#### DOCUMENT EXCERPT:
....
On Thu, 2002-02-14 at 17:54, Tom Lane wrote:

Brian Hirt <bhirt@mobygames.com> writes:

I decided to try the pg_upgrade program, something I usually never do.

FATAL 2: read of clog file 0, offset 139264 failed: Success

Could we see ls -l $PGDATA/pg_clog?

I suspect that pg_upgrade has neglected to make sure the clog is long
enough.

regards, tom lane

---------------------------(end of broadcast)---------------------------
TIP 2: you can get off all lists at once with the unregister command
(send "unregister YourEmailAddressHere" to majordomo@postgresql.org)

#4Bruce Momjian
pgman@candle.pha.pa.us
In reply to: Tom Lane (#2)
Re: Strange problem when upgrading to 7.2 with pg_upgrade.

Tom Lane wrote:

Brian Hirt <bhirt@mobygames.com> writes:

I decided to try the pg_upgrade program, something I usually never do.

FATAL 2: read of clog file 0, offset 139264 failed: Success

Could we see ls -l $PGDATA/pg_clog?

I suspect that pg_upgrade has neglected to make sure the clog is long
enough.

Here is the code that sets the transaction id. Tom, does pg_resetxlog
handle pg_clog file creation properly?

# Set this so future backends don't think these tuples are their own
# because it matches their own XID.
# Commit status already updated by vacuum above
# Set to maximum XID just in case SRC wrapped around recently and
# is lower than DST's database

if [ "$SRC_XID" -gt "$DST_XID" ]
then MAX_XID="$SRC_XID"
else MAX_XID="$DST_XID"
fi

pg_resetxlog -x "$MAX_XID" "$PGDATA"
if [ "$?" -ne 0 ]
then echo "Unable to set new XID. Exiting." 1>&2
exit 1
fi

-- 
  Bruce Momjian                        |  http://candle.pha.pa.us
  pgman@candle.pha.pa.us               |  (610) 853-3000
  +  If your life is a hard drive,     |  830 Blythe Avenue
  +  Christ can be your backup.        |  Drexel Hill, Pennsylvania 19026
#5Tom Lane
tgl@sss.pgh.pa.us
In reply to: Bruce Momjian (#4)
Re: Strange problem when upgrading to 7.2 with pg_upgrade.

Bruce Momjian <pgman@candle.pha.pa.us> writes:

I suspect that pg_upgrade has neglected to make sure the clog is long
enough.
....
#### DATASET CONTENT:
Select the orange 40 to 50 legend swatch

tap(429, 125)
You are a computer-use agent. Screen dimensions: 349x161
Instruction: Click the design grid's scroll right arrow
....
#### TASK OBJECTIVE:
Return, word for word, the part of the pg_upgrade thread above that opens with the words containing "regards, tom lane" and closes with "Tom Lane (#2)".

#### RESPONSE:
regards, tom lane

---------------------------(end of broadcast)---------------------------
TIP 2: you can get off all lists at once with the unregister command
(send "unregister YourEmailAddressHere" to majordomo@postgresql.org)

#4Bruce Momjian
pgman@candle.pha.pa.us
In reply to: Tom Lane (#2)